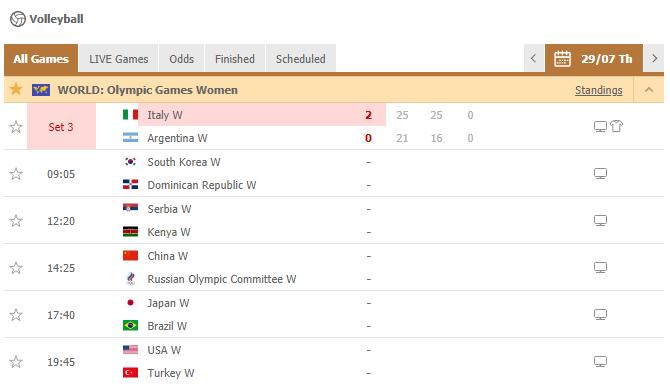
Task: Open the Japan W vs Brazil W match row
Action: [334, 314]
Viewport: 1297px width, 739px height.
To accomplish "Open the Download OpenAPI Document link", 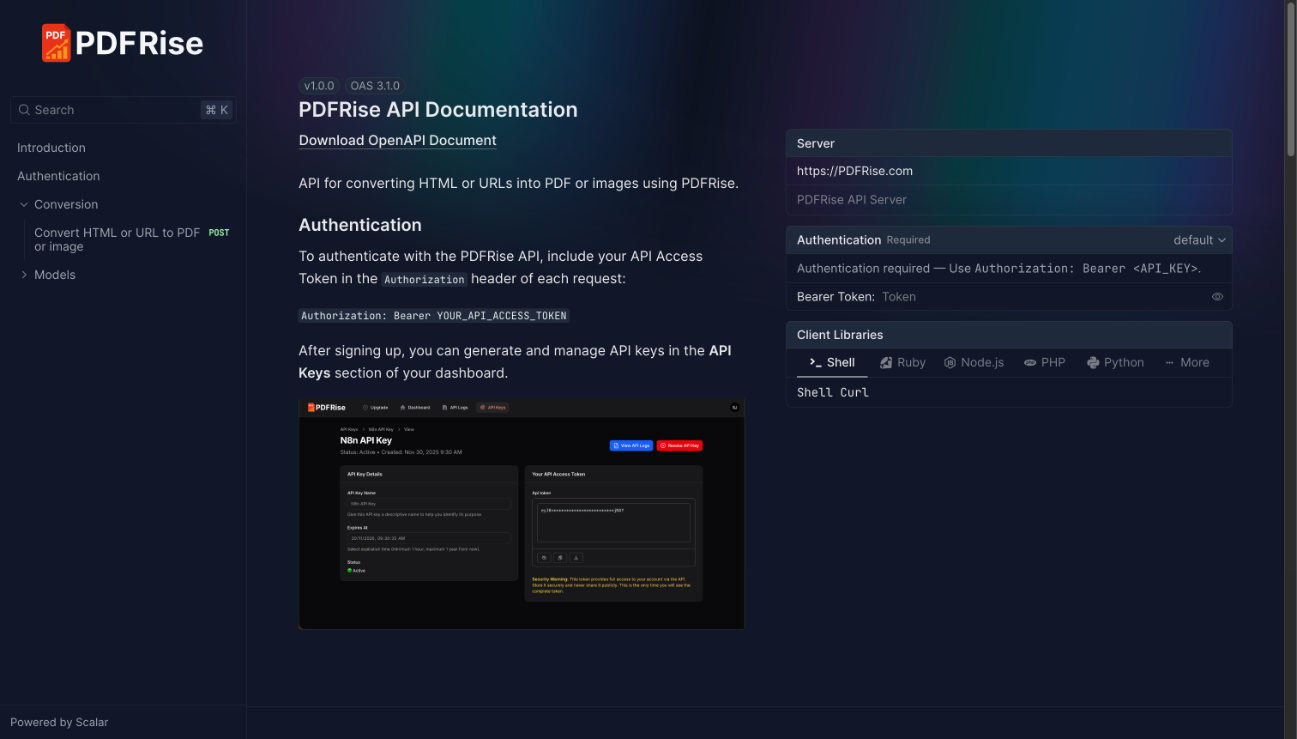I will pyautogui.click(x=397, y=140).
--
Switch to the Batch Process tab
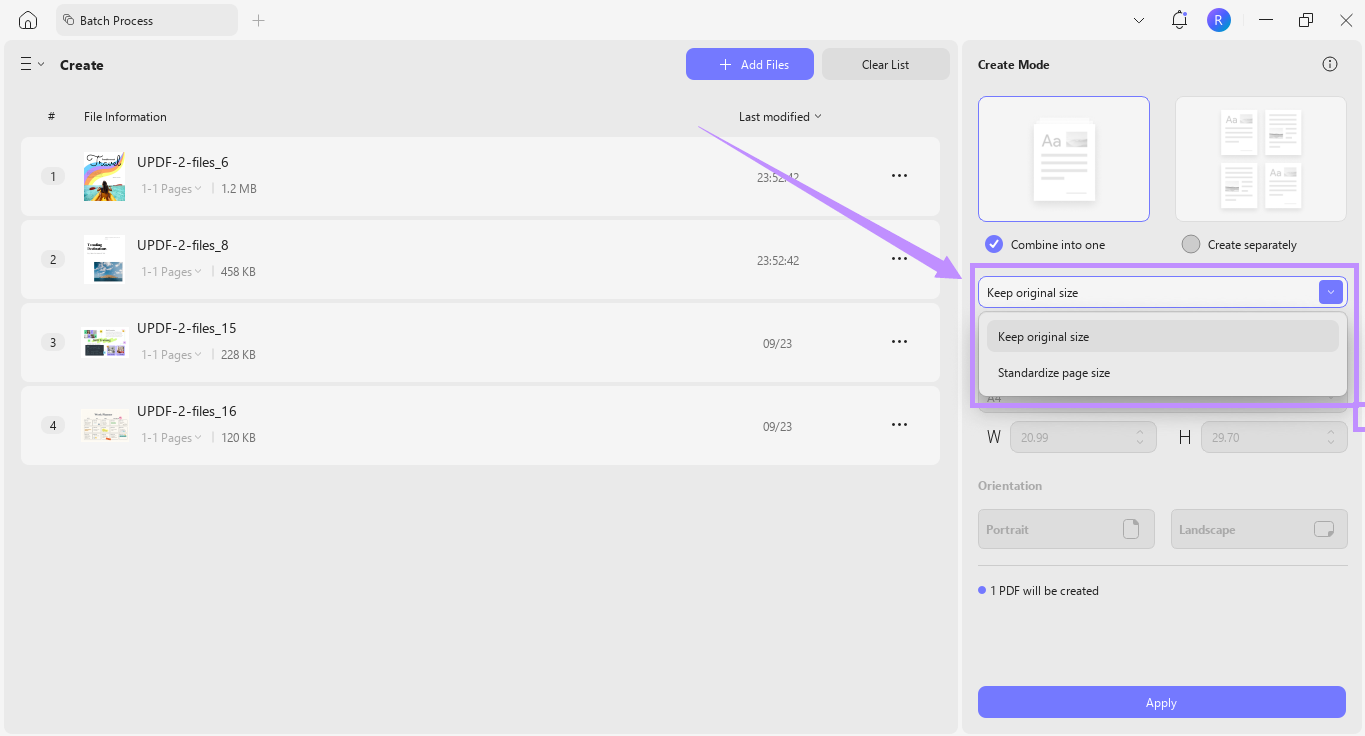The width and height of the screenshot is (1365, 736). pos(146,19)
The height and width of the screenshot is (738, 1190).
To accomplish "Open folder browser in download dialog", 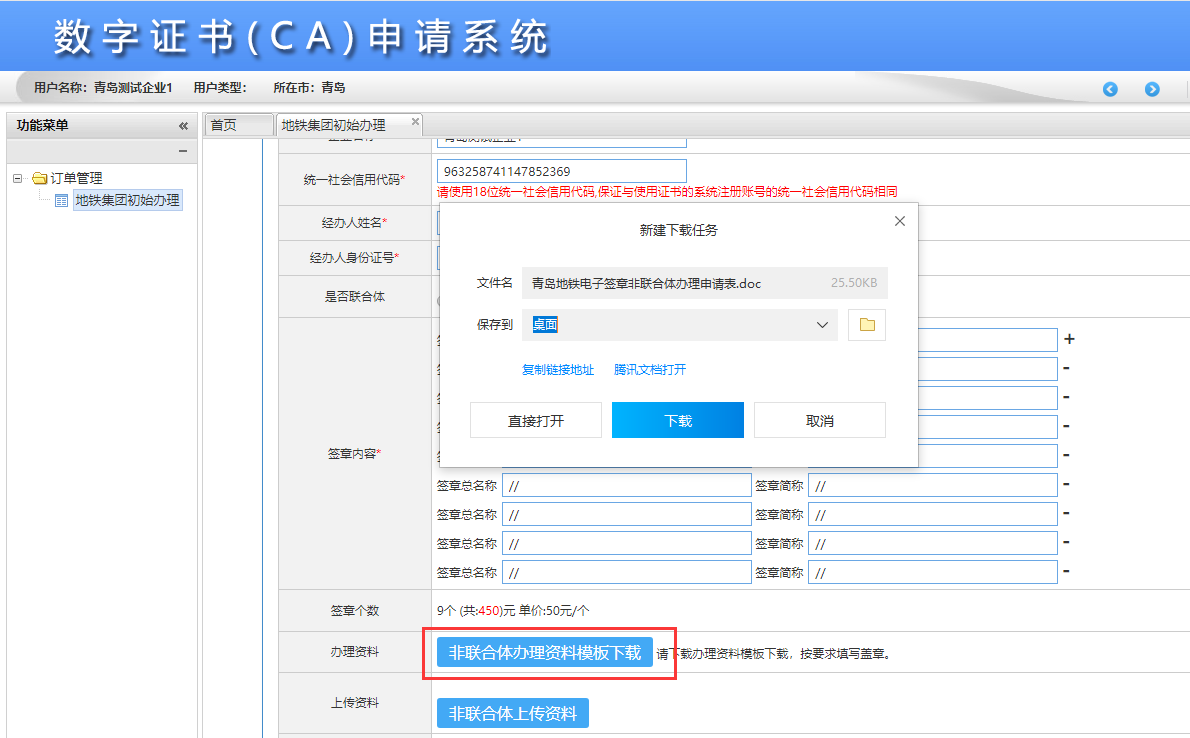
...
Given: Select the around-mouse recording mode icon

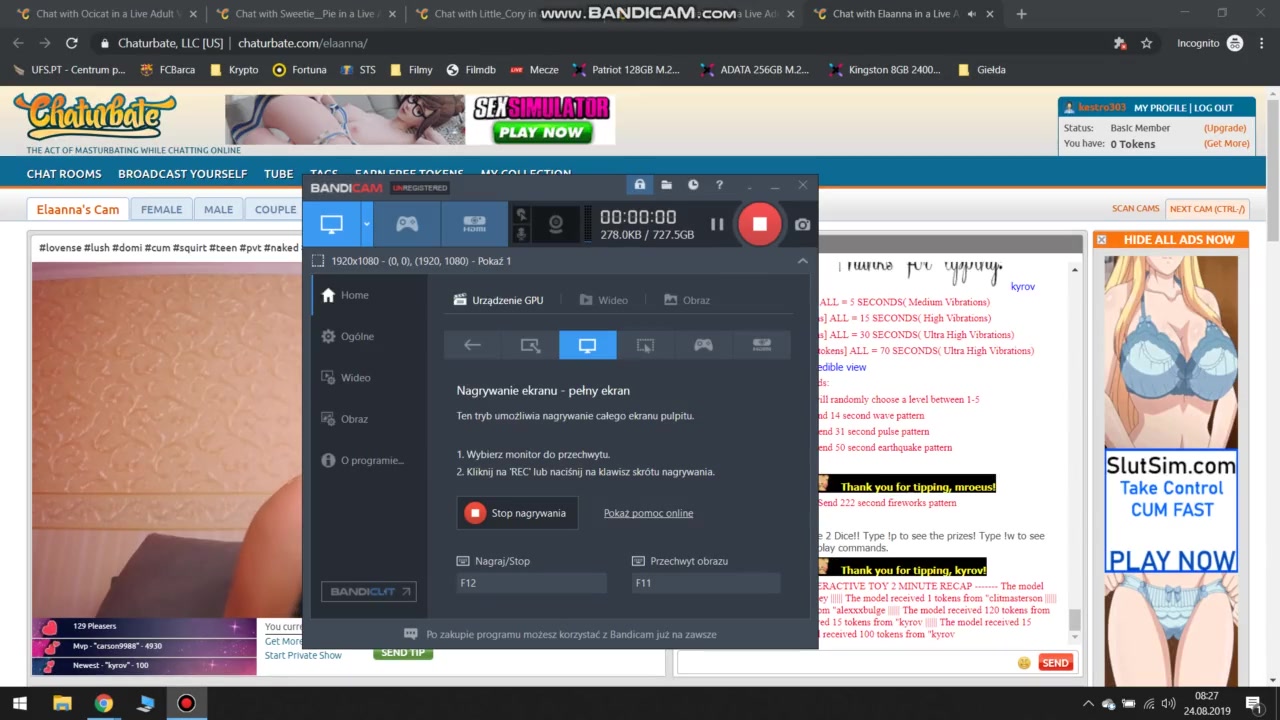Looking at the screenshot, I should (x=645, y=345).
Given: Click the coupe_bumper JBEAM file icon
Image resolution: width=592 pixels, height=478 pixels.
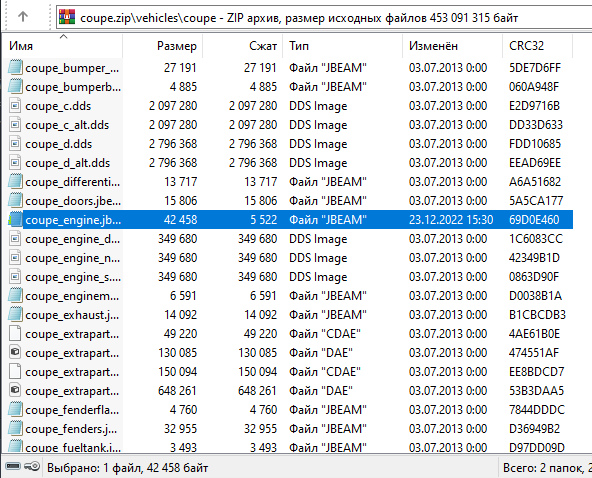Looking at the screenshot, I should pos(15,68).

How to complete this task:
Within the entries above, give again exactly the lines starting at the one that contains "Switch to the Batch Process tab" and ending at the one that contains "folder browser in", leaving out the pictures.

Answer below:
Switch to the Batch Process tab
The width and height of the screenshot is (1365, 736). pos(146,19)
The height and width of the screenshot is (738, 1190).
To accomplish "Open folder browser in download dialog", 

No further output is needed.